TASK INSTRUCTIONS:
A word-for-word copy of the records below is required.

RECORD EXCERPTS:

============

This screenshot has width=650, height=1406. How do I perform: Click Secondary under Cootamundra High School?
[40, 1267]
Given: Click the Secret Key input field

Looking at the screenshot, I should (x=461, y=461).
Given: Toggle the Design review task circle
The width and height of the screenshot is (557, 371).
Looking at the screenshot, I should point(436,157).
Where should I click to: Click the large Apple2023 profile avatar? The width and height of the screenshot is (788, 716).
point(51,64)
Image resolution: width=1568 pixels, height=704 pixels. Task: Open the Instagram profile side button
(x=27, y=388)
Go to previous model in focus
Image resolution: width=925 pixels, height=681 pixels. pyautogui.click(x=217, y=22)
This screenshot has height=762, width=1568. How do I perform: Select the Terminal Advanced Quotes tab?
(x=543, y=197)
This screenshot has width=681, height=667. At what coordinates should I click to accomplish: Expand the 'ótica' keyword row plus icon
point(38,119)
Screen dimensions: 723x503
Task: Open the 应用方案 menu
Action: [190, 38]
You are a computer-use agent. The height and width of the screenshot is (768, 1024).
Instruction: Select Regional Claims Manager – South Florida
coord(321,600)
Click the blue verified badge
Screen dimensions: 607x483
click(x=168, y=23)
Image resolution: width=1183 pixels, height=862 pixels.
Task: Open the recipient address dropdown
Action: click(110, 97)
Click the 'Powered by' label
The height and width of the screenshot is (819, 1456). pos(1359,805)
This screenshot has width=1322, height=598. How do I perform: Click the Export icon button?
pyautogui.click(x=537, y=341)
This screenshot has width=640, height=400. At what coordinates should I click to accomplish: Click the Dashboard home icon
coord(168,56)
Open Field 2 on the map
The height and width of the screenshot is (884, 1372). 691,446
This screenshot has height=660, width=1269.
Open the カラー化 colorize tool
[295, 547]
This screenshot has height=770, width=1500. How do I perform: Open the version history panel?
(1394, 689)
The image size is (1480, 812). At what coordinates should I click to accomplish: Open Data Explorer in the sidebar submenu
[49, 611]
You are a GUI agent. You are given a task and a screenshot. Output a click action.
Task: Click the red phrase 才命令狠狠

============

RESPONSE BOX:
This screenshot has width=650, height=1406. How do I perform: Click Secondary under Cootamundra High School?
[40, 1267]
Given: Click the Secret Key input field

Looking at the screenshot, I should (x=461, y=461).
Given: Toggle the Design review task circle
The width and height of the screenshot is (557, 371).
Looking at the screenshot, I should point(436,157).
Where should I click to: Click the large Apple2023 profile avatar? The width and height of the screenshot is (788, 716).
point(51,64)
Image resolution: width=1568 pixels, height=704 pixels. Task: Open the Instagram profile side button
(x=27, y=388)
Go to previous model in focus
Image resolution: width=925 pixels, height=681 pixels. pyautogui.click(x=217, y=22)
This screenshot has height=762, width=1568. How do I perform: Select the Terminal Advanced Quotes tab?
(x=543, y=197)
This screenshot has width=681, height=667. At what coordinates should I click to accomplish: Expand the 'ótica' keyword row plus icon
point(38,119)
Screen dimensions: 723x503
Task: Open the 应用方案 menu
Action: [190, 38]
You are a computer-use agent. The height and width of the screenshot is (768, 1024).
Instruction: Select Regional Claims Manager – South Florida
coord(321,600)
Click the blue verified badge
Screen dimensions: 607x483
click(x=168, y=23)
Image resolution: width=1183 pixels, height=862 pixels.
Task: Open the recipient address dropdown
Action: click(110, 97)
Click the 'Powered by' label
The height and width of the screenshot is (819, 1456). pos(1359,805)
This screenshot has width=1322, height=598. How do I perform: Click the Export icon button?
pyautogui.click(x=537, y=341)
This screenshot has width=640, height=400. At what coordinates should I click to accomplish: Click the Dashboard home icon
coord(168,56)
Open Field 2 on the map
The height and width of the screenshot is (884, 1372). 691,446
This screenshot has height=660, width=1269.
Open the カラー化 colorize tool
[295, 547]
This screenshot has height=770, width=1500. How do I perform: Open the version history panel?
(1394, 689)
The image size is (1480, 812). At what coordinates should I click to accomplish: Open Data Explorer in the sidebar submenu
[49, 611]
You are a GUI agent. You are given a task and a screenshot. Output a click action.
Task: Click the red phrase 才命令狠狠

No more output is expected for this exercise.